Links for Dr. Soskin's Wikipedia Page
Dr. David Soskin received his BA and MD from Harvard University, and completed residency at Massachusetts General Hospital (MGH) and McLean Hospital Psychiatric Residency Program before joining the MGH Department of Psychiatry. He served on faculty at Harvard Medical School and as a Principle Investigator at MGH's Depression and Clinical Research Program. His research focused on the relationship between depression and inflammation; the use of pro-dopaminergic agents to enhance behavioral activation therapy for treatment-resistant depression; the effects of antidepressants on emotional temperament; and the evaluation of other novel agents, such as low dose naltrexone, to treat unipolar depression.
Dr. Soskin developed a program using literature to help individuals with substance use disorders and then received specialty training in substance use disorders as a special student through the Zinberg Training Fellowship Program at Harvard Medical School prior to beginning medical school at Harvard. He was the recipient of the Joyce and Richard Tedlow Award at Harvard Medical School/Massachusetts General Hospital for excellence in integrating psychotherapy, psychopharmacology, and clinical research; the Kaplen & Livingston Fellowships for Clinical Psychopharmacology Research at Harvard Medical School/Massachusetts General Hospital; and the UCSF Residency Teaching Award at the University of California, San Francisco.

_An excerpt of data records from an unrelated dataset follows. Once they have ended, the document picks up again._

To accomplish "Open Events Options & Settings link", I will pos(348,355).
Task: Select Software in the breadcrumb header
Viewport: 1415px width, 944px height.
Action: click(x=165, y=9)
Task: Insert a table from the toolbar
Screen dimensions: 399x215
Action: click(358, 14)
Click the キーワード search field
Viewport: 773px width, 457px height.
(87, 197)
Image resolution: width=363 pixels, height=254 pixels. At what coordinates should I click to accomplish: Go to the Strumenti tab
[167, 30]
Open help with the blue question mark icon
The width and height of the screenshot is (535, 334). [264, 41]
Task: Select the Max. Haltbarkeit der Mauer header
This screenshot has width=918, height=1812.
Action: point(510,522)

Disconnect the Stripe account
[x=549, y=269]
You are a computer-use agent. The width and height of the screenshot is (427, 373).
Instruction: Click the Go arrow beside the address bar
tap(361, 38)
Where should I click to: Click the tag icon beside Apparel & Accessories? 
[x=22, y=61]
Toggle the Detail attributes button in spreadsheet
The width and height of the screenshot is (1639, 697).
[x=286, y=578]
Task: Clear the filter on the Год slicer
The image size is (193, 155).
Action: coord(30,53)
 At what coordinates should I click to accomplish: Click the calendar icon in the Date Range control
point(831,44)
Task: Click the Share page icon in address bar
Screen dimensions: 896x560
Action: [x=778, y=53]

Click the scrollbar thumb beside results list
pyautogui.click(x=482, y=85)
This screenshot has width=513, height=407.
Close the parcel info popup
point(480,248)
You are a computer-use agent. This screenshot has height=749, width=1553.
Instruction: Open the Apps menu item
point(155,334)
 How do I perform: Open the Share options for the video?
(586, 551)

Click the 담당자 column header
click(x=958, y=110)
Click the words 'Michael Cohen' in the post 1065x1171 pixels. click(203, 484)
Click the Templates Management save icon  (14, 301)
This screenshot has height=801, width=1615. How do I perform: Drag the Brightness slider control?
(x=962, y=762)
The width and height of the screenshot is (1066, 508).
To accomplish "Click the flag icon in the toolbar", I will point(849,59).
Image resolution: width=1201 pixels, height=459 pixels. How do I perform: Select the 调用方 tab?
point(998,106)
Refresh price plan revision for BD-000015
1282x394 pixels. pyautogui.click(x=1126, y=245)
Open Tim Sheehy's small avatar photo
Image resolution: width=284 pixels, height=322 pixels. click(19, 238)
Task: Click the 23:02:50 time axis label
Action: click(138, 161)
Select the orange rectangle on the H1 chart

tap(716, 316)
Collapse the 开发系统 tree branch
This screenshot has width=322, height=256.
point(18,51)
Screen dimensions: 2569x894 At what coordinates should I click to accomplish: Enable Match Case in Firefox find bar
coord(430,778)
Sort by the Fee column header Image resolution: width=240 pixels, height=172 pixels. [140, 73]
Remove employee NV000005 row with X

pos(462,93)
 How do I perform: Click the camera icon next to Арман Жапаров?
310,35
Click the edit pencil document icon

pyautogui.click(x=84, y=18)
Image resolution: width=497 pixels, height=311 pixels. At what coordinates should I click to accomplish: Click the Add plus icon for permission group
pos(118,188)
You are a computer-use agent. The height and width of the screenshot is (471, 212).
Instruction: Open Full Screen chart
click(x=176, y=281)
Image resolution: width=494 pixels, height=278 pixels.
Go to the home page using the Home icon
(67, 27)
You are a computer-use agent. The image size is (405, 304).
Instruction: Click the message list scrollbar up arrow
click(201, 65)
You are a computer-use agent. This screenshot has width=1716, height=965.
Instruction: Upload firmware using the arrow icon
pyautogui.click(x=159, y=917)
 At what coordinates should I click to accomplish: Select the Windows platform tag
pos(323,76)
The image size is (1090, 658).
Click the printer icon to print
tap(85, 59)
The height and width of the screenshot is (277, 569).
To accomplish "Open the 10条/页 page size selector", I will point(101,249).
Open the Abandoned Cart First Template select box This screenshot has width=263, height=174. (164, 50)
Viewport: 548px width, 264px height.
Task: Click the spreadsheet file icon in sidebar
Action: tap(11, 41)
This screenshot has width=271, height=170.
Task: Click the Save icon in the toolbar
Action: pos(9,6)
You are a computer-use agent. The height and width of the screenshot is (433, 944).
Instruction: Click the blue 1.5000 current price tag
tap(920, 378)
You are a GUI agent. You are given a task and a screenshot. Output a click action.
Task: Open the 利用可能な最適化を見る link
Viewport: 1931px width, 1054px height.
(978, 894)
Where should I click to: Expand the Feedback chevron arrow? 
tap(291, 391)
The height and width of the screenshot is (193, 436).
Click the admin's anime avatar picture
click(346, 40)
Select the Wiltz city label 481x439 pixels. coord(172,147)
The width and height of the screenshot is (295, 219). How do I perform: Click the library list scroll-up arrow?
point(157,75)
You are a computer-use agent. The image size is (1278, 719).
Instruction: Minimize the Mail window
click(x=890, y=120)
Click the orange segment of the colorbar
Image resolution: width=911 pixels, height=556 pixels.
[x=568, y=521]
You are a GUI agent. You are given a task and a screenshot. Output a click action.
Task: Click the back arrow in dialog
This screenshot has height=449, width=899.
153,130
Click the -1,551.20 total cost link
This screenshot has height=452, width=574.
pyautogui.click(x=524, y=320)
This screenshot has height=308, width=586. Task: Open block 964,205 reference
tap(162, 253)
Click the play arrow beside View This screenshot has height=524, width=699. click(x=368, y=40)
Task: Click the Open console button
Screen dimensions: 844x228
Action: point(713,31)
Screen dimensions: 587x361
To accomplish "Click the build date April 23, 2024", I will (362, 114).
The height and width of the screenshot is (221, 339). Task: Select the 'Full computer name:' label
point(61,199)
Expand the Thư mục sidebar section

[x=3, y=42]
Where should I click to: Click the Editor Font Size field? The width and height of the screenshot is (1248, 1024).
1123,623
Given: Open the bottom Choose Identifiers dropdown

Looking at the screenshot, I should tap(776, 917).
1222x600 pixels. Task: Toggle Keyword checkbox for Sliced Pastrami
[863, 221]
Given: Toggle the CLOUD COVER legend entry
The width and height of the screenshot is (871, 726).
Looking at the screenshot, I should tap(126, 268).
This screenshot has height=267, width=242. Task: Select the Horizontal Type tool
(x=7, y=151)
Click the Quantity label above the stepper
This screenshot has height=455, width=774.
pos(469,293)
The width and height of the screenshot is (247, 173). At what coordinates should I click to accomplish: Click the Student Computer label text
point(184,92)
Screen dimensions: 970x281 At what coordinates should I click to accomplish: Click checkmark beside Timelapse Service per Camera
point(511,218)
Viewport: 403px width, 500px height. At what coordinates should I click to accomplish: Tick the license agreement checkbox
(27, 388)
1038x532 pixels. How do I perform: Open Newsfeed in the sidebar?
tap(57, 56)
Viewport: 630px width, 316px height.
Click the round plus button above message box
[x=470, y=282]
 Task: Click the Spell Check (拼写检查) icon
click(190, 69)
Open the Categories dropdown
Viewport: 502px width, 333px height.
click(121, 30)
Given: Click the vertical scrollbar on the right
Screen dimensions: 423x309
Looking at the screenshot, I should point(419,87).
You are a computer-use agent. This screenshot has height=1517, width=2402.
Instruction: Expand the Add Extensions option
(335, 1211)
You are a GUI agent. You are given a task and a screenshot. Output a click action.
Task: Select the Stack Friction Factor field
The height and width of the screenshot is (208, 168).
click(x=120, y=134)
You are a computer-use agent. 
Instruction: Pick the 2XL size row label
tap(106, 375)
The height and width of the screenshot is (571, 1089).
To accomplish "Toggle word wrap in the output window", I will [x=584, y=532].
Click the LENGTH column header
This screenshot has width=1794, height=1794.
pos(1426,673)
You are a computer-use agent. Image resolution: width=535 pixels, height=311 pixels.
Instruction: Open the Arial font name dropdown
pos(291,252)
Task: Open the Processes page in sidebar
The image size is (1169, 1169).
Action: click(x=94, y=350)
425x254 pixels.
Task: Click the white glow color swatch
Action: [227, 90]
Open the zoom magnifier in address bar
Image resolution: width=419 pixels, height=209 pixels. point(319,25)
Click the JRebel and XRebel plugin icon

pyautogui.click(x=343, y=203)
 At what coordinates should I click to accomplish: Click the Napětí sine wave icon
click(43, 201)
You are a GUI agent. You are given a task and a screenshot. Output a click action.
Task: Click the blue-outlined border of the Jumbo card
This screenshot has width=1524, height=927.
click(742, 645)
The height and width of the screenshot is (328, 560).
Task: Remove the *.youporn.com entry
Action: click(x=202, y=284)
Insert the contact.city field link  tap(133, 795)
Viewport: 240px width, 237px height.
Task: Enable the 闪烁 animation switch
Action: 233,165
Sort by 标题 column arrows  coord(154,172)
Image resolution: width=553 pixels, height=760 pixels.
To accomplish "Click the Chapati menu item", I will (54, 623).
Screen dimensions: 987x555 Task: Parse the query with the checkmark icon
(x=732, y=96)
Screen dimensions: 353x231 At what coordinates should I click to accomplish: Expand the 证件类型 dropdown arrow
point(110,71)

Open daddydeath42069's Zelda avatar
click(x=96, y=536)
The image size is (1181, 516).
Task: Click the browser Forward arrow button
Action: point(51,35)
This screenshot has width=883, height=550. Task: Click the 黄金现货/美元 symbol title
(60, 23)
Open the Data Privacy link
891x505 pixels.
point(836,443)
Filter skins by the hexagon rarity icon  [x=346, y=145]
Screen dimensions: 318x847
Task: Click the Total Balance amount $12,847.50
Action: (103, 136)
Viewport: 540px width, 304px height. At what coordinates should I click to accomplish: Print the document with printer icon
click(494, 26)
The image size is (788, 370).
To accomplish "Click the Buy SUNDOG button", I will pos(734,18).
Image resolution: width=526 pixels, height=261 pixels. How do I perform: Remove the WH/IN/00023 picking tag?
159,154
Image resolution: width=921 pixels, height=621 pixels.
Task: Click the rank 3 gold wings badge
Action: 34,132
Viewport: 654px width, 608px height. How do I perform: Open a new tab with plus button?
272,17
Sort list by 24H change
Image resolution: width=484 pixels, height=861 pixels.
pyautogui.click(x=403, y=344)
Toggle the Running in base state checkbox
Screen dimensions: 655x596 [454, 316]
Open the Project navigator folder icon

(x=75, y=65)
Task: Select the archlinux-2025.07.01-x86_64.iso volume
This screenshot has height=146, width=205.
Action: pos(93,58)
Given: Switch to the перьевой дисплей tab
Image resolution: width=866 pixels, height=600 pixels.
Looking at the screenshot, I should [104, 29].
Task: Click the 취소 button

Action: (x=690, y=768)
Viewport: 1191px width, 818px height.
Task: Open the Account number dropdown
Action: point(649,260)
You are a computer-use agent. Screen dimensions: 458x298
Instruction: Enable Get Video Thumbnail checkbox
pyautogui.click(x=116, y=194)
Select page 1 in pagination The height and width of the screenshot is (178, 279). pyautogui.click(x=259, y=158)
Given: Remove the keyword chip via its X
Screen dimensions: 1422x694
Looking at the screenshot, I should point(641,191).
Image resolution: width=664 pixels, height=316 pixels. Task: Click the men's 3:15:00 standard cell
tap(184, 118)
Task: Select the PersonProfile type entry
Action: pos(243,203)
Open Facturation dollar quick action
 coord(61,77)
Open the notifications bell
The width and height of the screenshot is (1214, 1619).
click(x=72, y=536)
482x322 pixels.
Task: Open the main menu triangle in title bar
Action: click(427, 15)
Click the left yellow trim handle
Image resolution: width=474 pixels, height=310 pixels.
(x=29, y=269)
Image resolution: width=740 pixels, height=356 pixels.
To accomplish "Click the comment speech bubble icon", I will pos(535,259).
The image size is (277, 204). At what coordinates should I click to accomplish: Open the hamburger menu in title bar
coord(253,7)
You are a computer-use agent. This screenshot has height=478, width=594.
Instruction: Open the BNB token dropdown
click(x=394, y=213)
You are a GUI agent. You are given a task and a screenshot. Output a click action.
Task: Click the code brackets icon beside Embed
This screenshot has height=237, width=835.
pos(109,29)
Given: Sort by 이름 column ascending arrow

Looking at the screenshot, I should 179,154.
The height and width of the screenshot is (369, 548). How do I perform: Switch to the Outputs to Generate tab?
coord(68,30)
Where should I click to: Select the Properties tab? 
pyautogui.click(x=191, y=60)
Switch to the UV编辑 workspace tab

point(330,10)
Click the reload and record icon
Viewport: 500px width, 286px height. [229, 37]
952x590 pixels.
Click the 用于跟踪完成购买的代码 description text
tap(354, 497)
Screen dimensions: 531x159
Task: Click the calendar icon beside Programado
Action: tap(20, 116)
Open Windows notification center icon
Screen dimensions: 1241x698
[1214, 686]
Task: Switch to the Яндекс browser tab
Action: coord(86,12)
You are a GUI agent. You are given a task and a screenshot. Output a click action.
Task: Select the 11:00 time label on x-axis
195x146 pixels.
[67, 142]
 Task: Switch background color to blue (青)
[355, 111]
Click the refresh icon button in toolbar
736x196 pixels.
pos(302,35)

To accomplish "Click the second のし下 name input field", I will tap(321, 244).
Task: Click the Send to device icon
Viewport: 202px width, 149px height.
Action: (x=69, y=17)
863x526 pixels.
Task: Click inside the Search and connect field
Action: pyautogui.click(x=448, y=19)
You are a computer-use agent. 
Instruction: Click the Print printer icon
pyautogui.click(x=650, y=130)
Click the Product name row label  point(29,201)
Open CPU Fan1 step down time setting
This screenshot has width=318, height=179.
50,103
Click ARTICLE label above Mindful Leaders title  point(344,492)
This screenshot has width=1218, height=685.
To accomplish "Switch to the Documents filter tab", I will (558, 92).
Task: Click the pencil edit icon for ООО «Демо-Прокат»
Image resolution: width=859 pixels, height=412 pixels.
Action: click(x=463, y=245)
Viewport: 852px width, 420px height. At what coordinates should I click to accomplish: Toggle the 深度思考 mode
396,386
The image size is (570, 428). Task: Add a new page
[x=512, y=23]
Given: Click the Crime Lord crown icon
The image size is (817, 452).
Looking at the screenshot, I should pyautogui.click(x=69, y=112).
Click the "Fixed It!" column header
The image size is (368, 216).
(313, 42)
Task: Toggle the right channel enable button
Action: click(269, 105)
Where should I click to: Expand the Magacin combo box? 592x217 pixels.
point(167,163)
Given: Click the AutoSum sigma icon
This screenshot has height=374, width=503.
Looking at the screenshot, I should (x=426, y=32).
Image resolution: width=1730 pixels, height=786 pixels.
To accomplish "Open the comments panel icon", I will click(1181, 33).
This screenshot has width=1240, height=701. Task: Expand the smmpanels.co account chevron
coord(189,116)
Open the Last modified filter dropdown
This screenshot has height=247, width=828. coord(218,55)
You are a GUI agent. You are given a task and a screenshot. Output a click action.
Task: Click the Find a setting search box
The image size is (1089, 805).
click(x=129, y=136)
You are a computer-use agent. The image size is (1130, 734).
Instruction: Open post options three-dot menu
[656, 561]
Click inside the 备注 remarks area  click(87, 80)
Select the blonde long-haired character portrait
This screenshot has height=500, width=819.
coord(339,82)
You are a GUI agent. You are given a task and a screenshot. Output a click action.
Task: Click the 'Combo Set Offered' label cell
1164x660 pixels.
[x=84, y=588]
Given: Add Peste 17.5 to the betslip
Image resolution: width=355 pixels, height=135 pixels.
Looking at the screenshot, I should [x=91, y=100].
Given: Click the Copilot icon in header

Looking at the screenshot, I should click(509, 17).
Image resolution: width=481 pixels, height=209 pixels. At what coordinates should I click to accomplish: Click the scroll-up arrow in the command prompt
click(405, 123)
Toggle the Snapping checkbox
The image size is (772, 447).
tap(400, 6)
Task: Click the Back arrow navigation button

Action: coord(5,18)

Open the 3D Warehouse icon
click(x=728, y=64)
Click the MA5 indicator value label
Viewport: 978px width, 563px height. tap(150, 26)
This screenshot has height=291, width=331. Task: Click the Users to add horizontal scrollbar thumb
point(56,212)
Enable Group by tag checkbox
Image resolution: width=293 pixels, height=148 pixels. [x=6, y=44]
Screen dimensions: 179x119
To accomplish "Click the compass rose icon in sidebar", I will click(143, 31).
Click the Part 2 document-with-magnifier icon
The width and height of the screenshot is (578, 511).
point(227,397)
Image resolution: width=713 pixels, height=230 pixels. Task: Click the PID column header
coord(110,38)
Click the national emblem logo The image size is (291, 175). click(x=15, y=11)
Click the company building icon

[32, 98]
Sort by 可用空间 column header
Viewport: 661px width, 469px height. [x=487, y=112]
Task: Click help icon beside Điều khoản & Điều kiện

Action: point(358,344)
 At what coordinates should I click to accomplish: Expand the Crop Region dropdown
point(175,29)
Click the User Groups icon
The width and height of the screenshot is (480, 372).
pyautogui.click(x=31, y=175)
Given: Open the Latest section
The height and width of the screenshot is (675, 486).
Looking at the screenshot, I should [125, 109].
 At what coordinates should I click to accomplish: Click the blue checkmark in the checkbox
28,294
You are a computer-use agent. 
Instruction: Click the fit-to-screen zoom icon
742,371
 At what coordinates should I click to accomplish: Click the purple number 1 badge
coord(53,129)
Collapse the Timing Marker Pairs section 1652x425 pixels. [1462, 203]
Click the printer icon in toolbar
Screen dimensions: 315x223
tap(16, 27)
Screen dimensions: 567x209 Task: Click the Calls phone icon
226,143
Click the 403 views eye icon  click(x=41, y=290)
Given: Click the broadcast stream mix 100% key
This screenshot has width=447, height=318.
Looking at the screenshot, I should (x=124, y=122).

From 2014 to 2017, Dr. Soskin worked as the Medical Director for the Behavioral Health Department in Monterey County and as the Chief of Psychiatry for Natividad Medical Center. During this time, he developed Open Source Psychiatry @ http://www.opensourcepsychiatry.com as a resource for patients, clinicians, and researchers. In 2017, he created Slack Clinical Psychopharmacology, which is intended to provide a safe and collaborative space for learning psychopharmacology in real-time. In 2017 he also created an algorithm to optimize learning through PubMed.